■ **Required action**:
From the entries below, output the line with "キノコ (948, 960)" and each following line up to and including the line with "スイーツ (1055, 927)", exactly as written.

■ **Exercise input**:
● ● ● ● ● ● ●

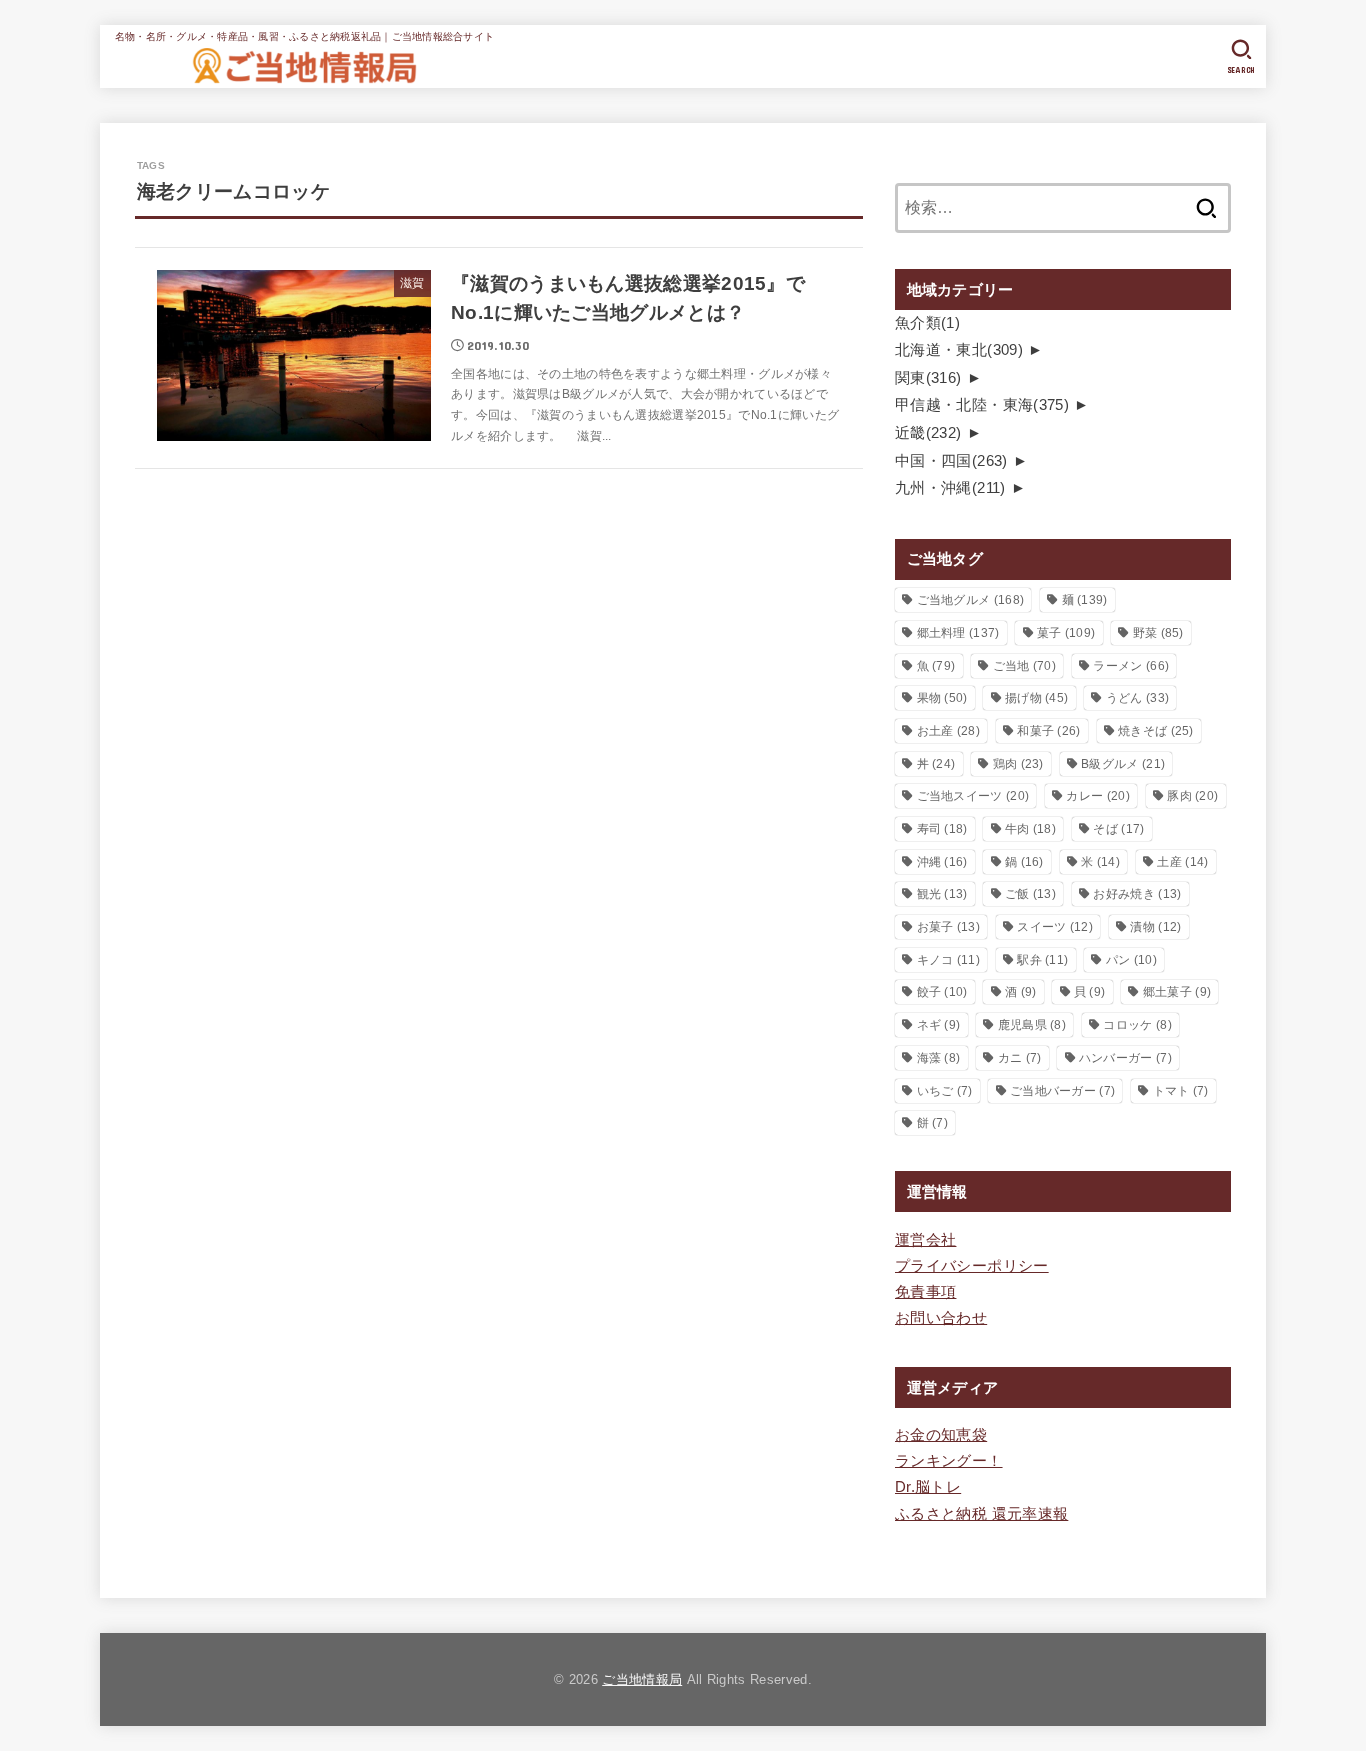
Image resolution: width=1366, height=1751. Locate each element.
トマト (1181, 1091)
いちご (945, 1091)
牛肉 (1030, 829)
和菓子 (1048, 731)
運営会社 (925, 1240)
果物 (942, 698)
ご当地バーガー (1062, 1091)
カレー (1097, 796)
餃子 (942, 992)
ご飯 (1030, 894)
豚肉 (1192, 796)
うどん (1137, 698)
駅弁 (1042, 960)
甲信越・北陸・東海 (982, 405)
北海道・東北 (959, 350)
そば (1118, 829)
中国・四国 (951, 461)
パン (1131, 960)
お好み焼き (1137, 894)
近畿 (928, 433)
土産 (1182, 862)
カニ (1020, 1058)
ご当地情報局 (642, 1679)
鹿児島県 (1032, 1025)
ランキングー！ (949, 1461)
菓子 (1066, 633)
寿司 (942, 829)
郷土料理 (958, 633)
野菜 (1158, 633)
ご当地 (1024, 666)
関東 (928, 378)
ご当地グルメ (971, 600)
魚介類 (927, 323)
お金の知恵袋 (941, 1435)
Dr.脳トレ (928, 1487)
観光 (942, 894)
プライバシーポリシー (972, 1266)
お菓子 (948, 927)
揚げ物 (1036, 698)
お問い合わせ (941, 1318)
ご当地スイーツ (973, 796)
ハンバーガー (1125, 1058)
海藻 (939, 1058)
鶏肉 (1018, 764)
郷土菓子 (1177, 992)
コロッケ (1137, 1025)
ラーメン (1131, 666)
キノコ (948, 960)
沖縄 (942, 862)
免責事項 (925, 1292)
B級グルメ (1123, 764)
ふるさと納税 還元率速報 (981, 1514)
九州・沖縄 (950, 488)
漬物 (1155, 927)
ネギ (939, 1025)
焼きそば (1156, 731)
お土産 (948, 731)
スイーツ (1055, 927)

● ● ● ● ● ● ●

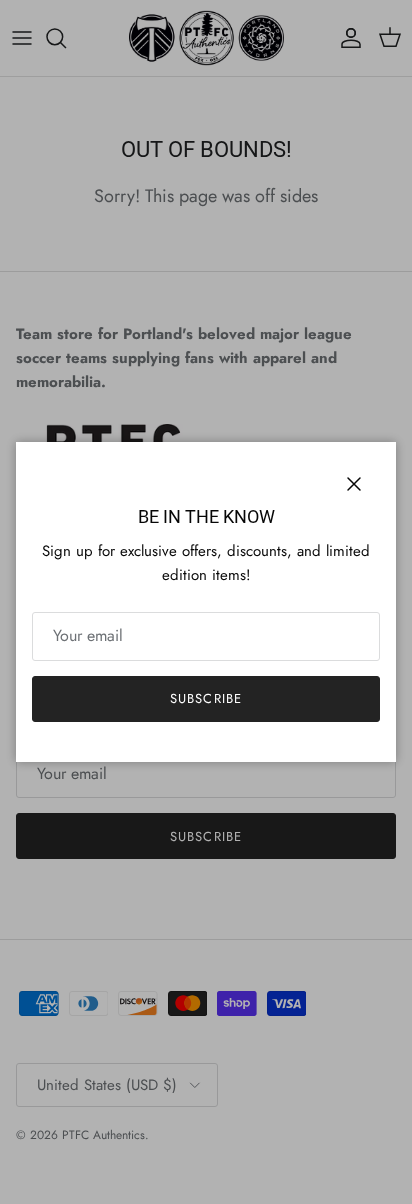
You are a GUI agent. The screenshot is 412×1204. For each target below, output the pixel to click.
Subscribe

● ● ● ● ● ● ●

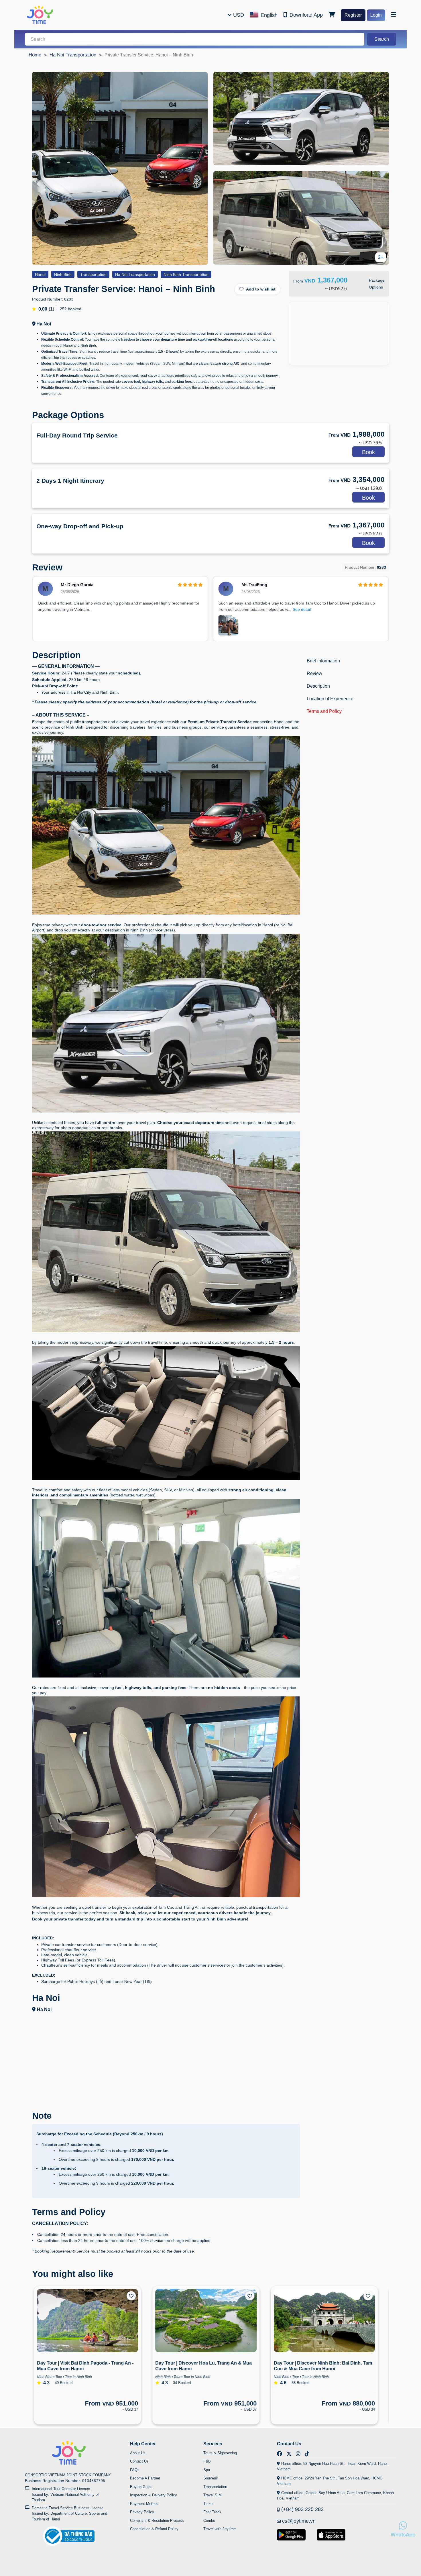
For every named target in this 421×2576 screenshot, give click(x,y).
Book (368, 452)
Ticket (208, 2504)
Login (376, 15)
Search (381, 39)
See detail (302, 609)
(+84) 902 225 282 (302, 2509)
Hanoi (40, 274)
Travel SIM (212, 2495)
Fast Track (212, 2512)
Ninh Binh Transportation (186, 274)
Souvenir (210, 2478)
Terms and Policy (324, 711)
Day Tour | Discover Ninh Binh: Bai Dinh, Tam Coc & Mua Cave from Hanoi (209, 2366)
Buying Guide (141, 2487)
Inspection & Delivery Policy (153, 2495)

● ● ● ● ● ● ●

■ **Completed task**:
キノコ (948, 960)
沖縄 (942, 862)
免責事項 (925, 1292)
B級グルメ (1123, 764)
ふるさと納税 還元率速報 (981, 1514)
九州・沖縄 (950, 488)
漬物 (1155, 927)
ネギ (939, 1025)
焼きそば (1156, 731)
お土産 (948, 731)
スイーツ (1055, 927)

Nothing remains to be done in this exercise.